Arancini. I'd never had Arancini until I went to Italy and then I wanted one every day after. It's pretty simple: you grab a handful of yesterday's leftover risotto your restaurant didn't sell, put a chunk of mozzarella in the middle, then deep fry the whole thing and serve it as today's appetizer with a side of marinara sauce. It's the same kind of ingenuity that makes yesterday's unsold tortillas become today's fresh tortilla chips at your table served with salsa. Anyway, they're starting to show up on more Italian restaurant menus in the US, but I'm still surprised Burger King doesn't sell you a small bucket of them for $5 but alas, we don't have quite the risotto waste stream that Italy does.
Honorable mentions: Tim-Tams and Squash. When I first went to Australia, I fell in love with Tim Tams, the delightful chocolatey "cookie" that's more like candy than a dessert. They finally have them in some Target stores here now, but eating them in Australia or New Zealand they're perfectly light and flaky and filled with chocolate and we should have copied them decades ago. Same goes for Squash, a generic term for lemon-lime soda mostly kids drank when I was in Australia. It's like Sprite, but actually yellow and something like 10-20% of the juice inside is actual juice from real fruits and not just chemicals. They're still loaded with sugar, but something about actual fruit juice in soda makes them feel better for you. Anyway, that's also something we should copy here.

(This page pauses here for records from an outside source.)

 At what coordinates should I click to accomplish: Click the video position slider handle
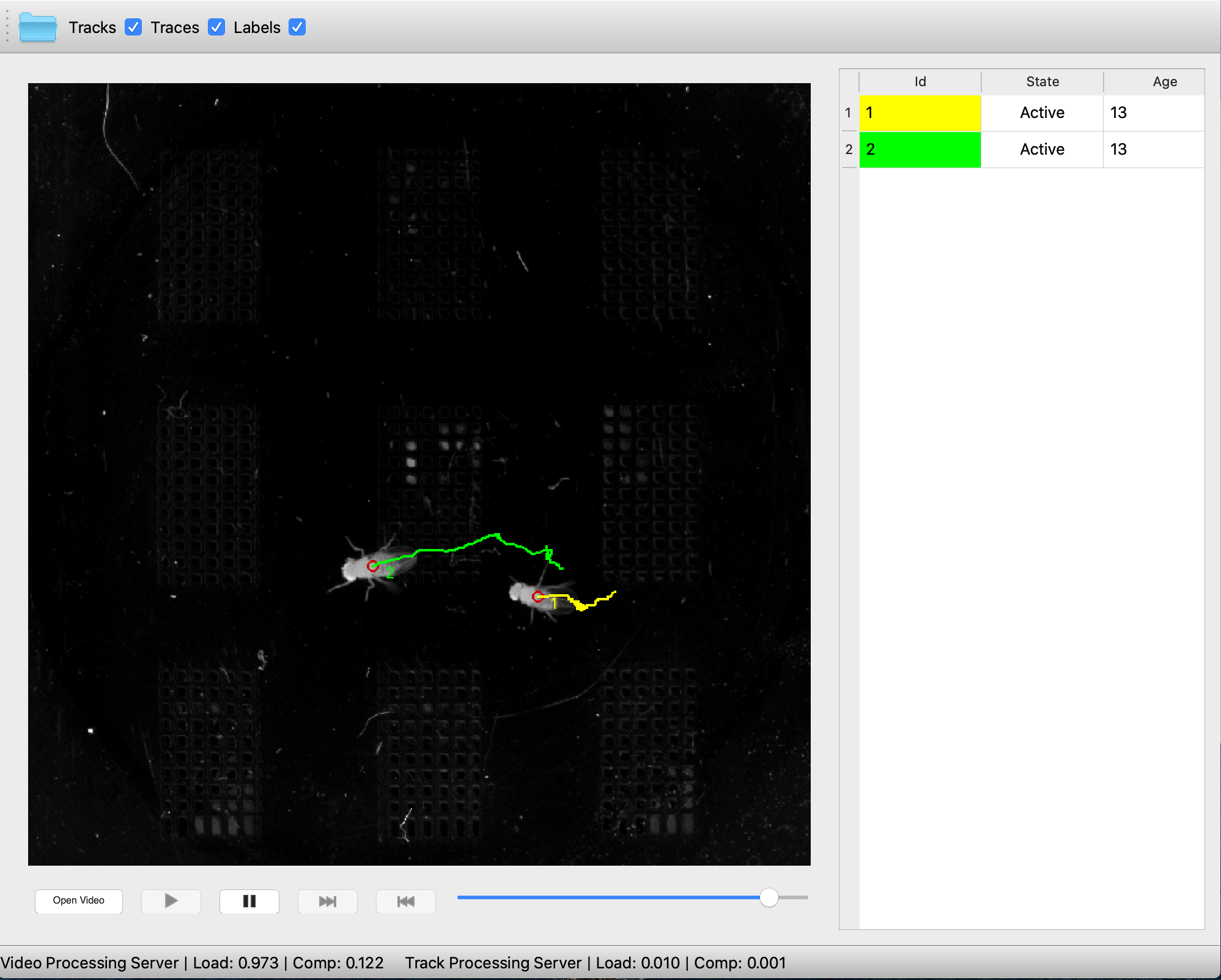tap(769, 897)
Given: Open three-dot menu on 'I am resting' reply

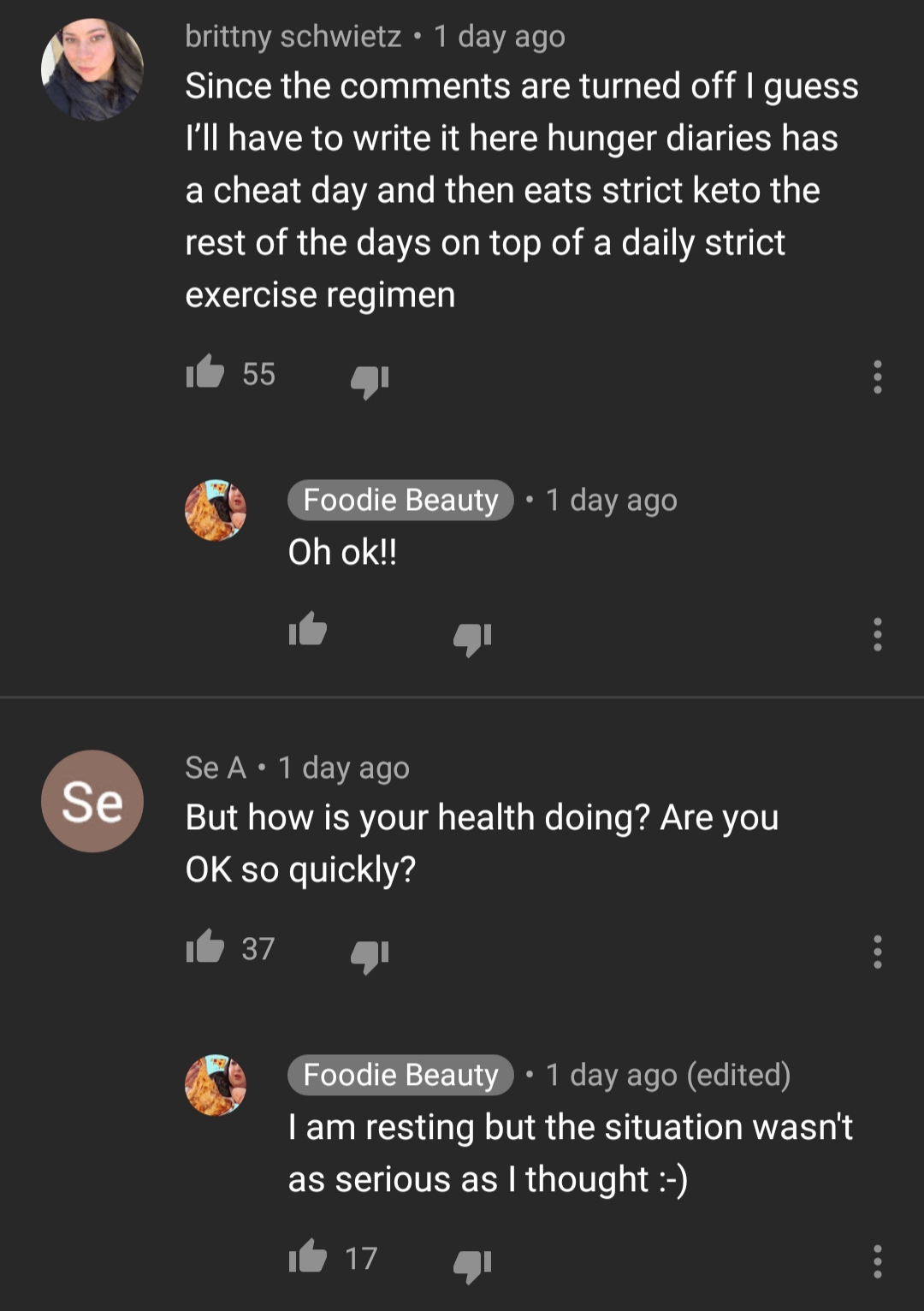Looking at the screenshot, I should (x=877, y=1261).
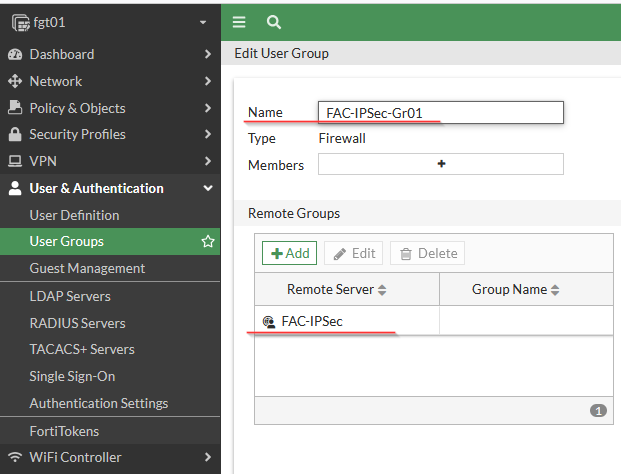
Task: Go to RADIUS Servers page
Action: [x=77, y=323]
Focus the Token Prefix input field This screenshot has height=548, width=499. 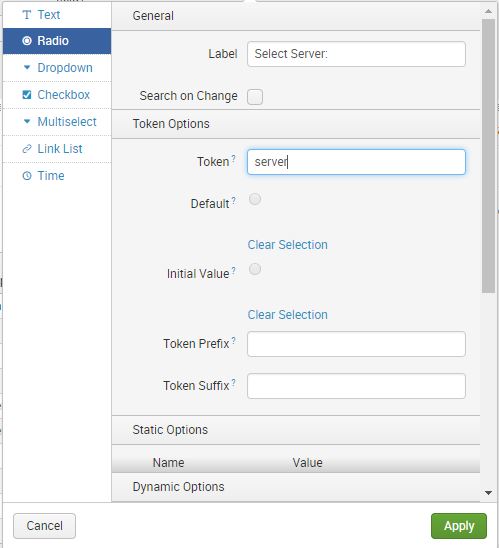click(x=356, y=344)
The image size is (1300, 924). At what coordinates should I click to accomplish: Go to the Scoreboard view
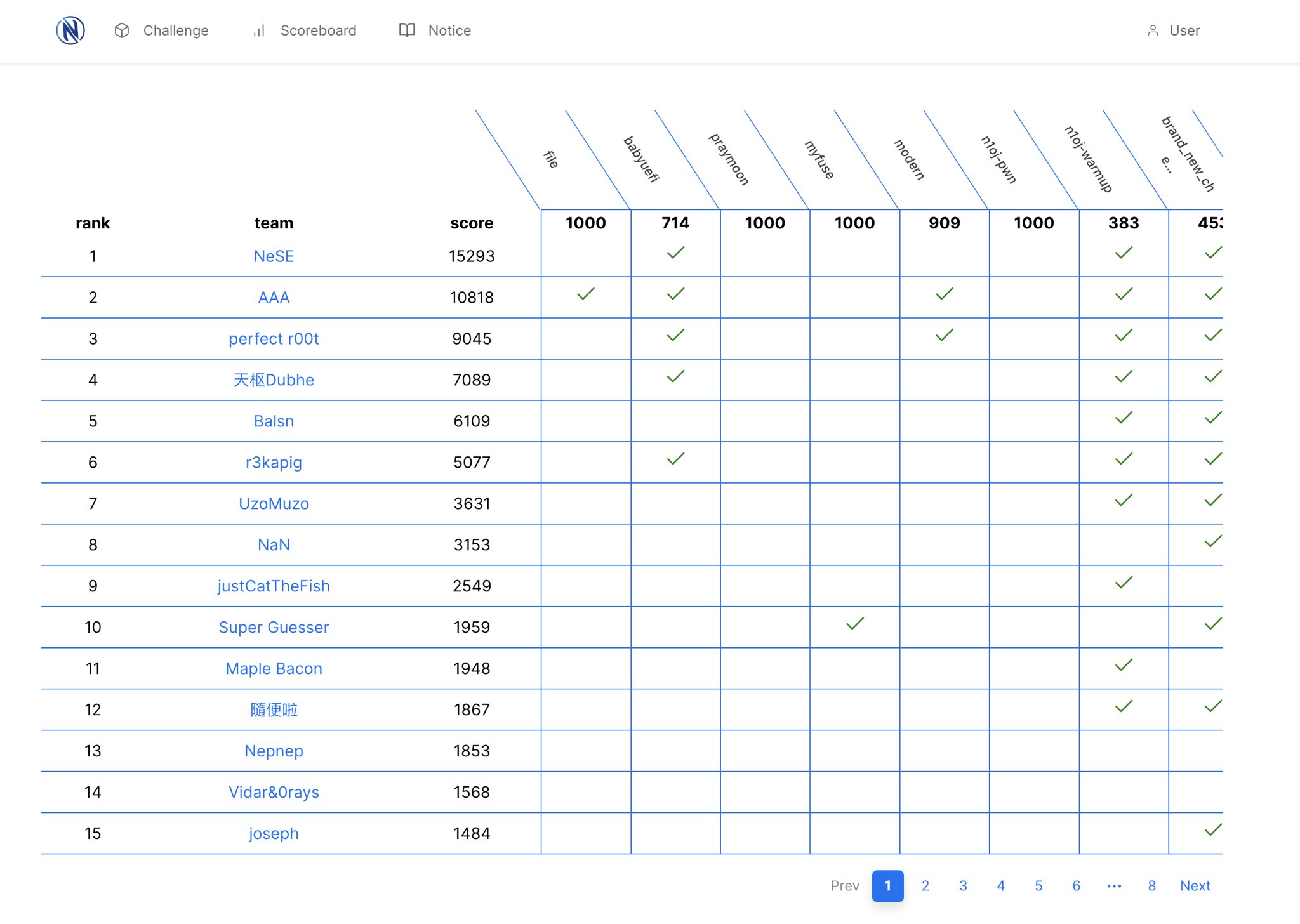[318, 30]
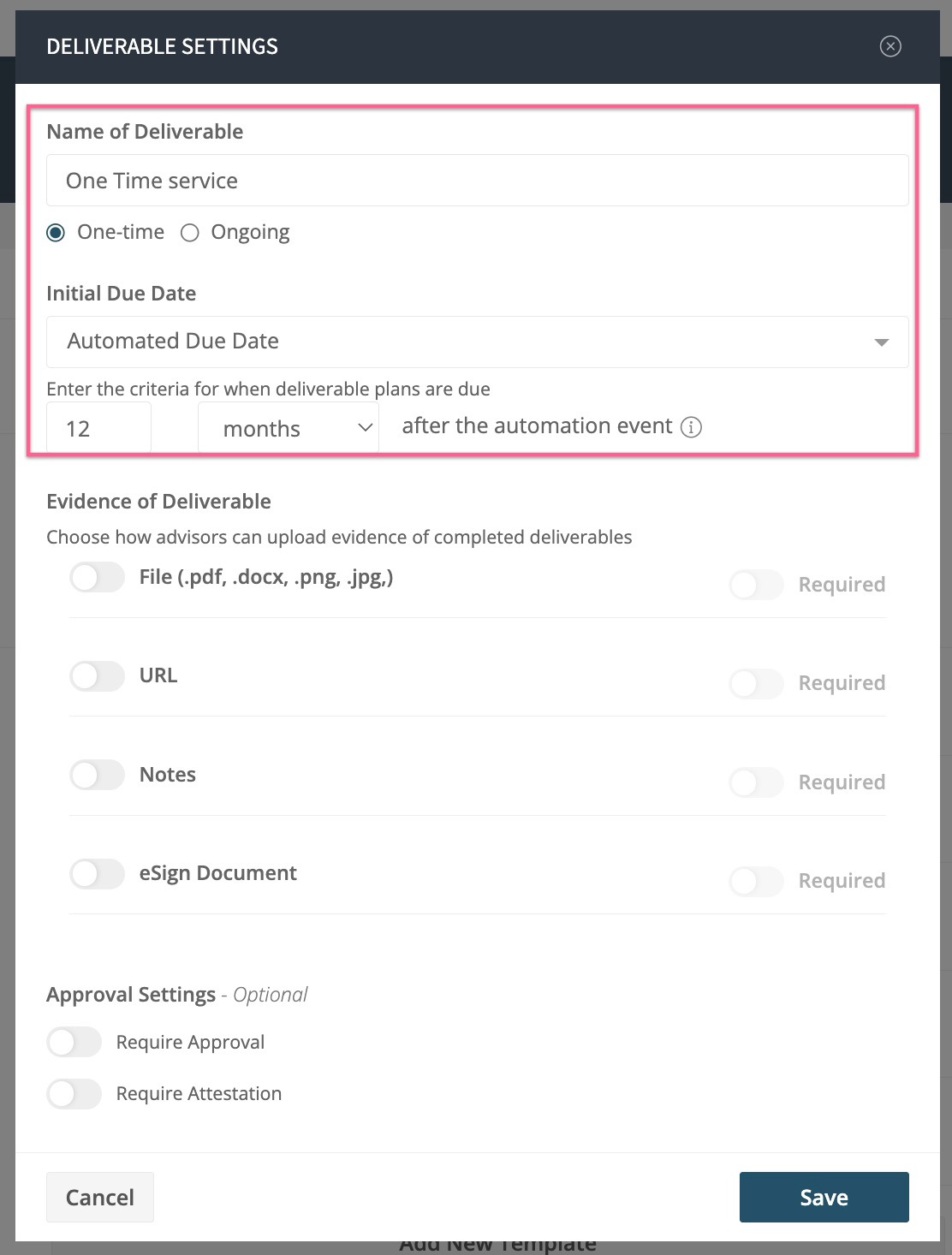
Task: Toggle Required for Notes evidence
Action: [x=757, y=782]
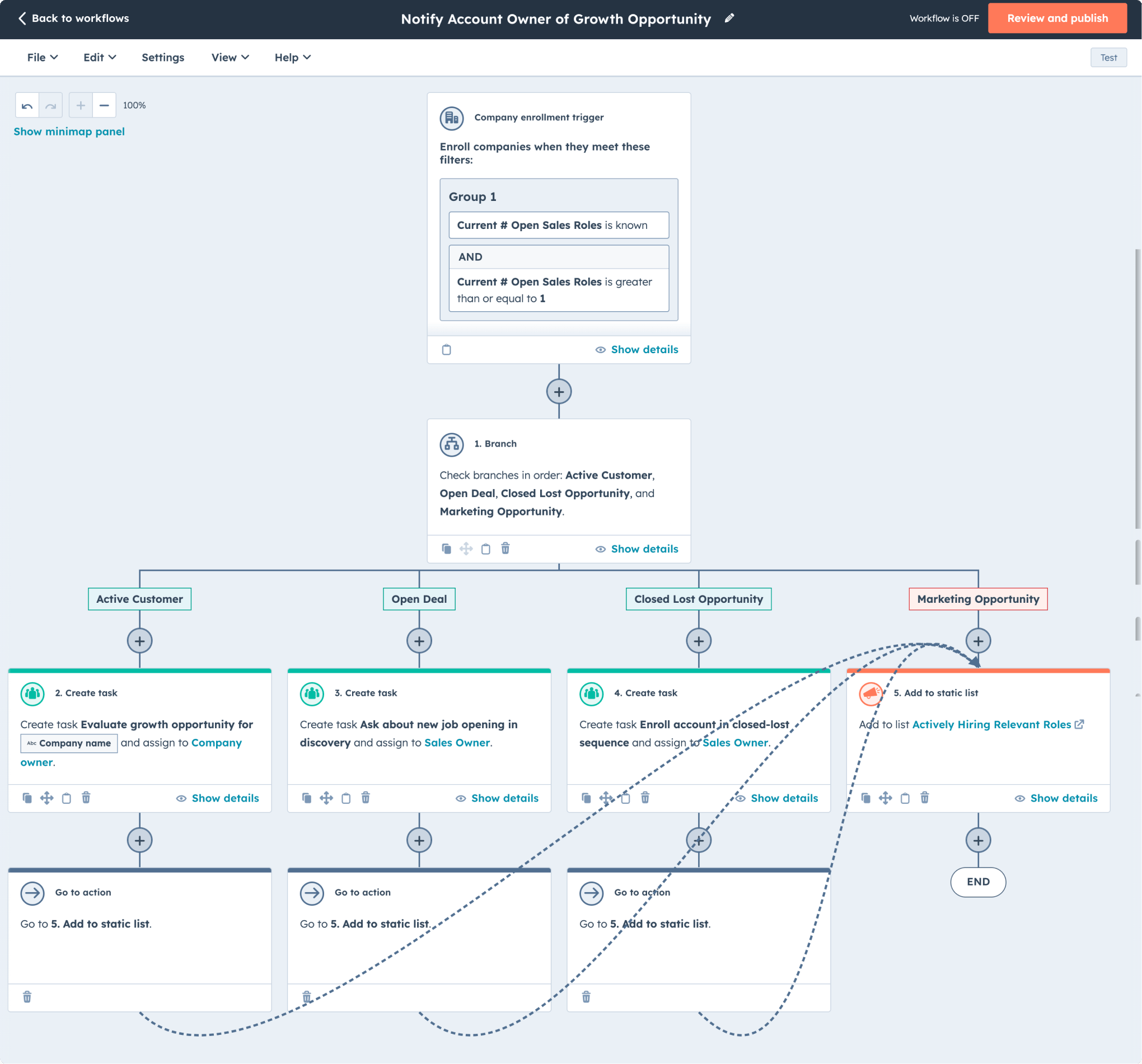Open the Edit menu
The width and height of the screenshot is (1142, 1064).
100,58
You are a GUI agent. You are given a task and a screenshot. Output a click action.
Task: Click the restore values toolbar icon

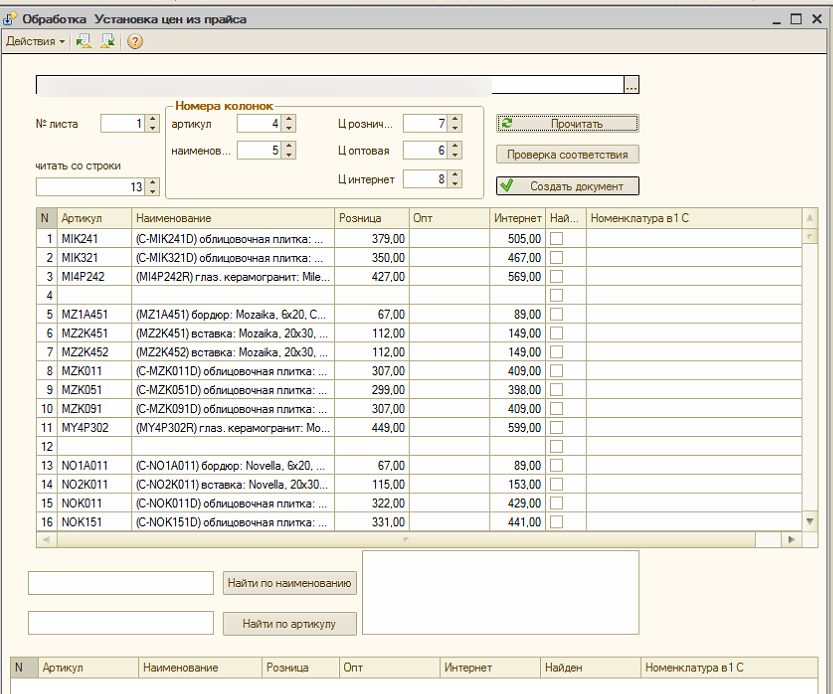(83, 41)
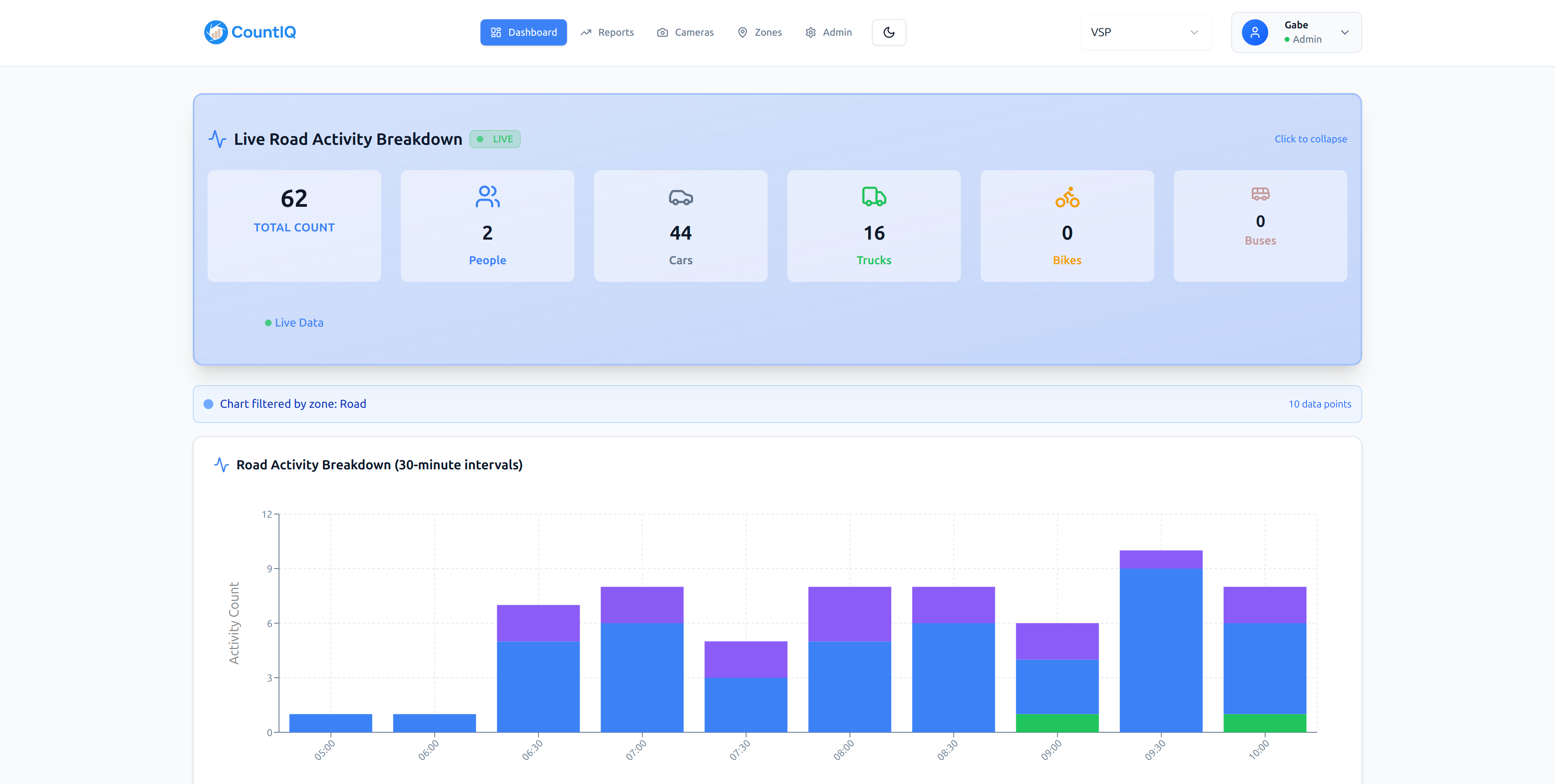The width and height of the screenshot is (1555, 784).
Task: Switch to the Reports tab
Action: (607, 32)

So, back to Runza. They're a great, fast, easy way to eat lunch and they taste good and man I wish this Nebraska German immigrant delicacy expanded with a nationwide chain.
Maverik is the goddamned best
Now that I'm out of the western states, I no longer see Maverik stations everywhere and it's a bummer. I know Buc-ees and WaWa are the great gas stations in this country but we never had anything like those in the West until recently. Maverik is like the In 'N Out Burger of gas stations. It's clean, reliable, has decent hot and cold food inside, and any beverage you can imagine. The pumps always work, they take Apple Pay in an instant, and the gas prices are usually pretty low. The restrooms are ample and clean as a whistle.
Listen, I know cars are bad for the environment but we have this big dumb country that requires a car to get to almost any of it and gas stations are generally the pits, so it's nice to see a company just try to make the lousiest part of driving a car quite a bit better. I always gravitate towards that familiar red logo any time I see it glowing on the horizon and I'm bummed they dried up after Wyoming.
Tomorrow, I finish!
I'm planning to get up early, head to St. Louis, gaze at an arch and maybe check out the City Museum, then I'm off to Indiana where I'll ultimately drop the car off and end my journey. It's been fun and a real blast to see the country. I've always thought about doing cross-country drives from when I was a very little kid, and while this is my first, I am certain it won't be my last.
I really need to drive all the way to the Atlantic Ocean someday for the completist in me.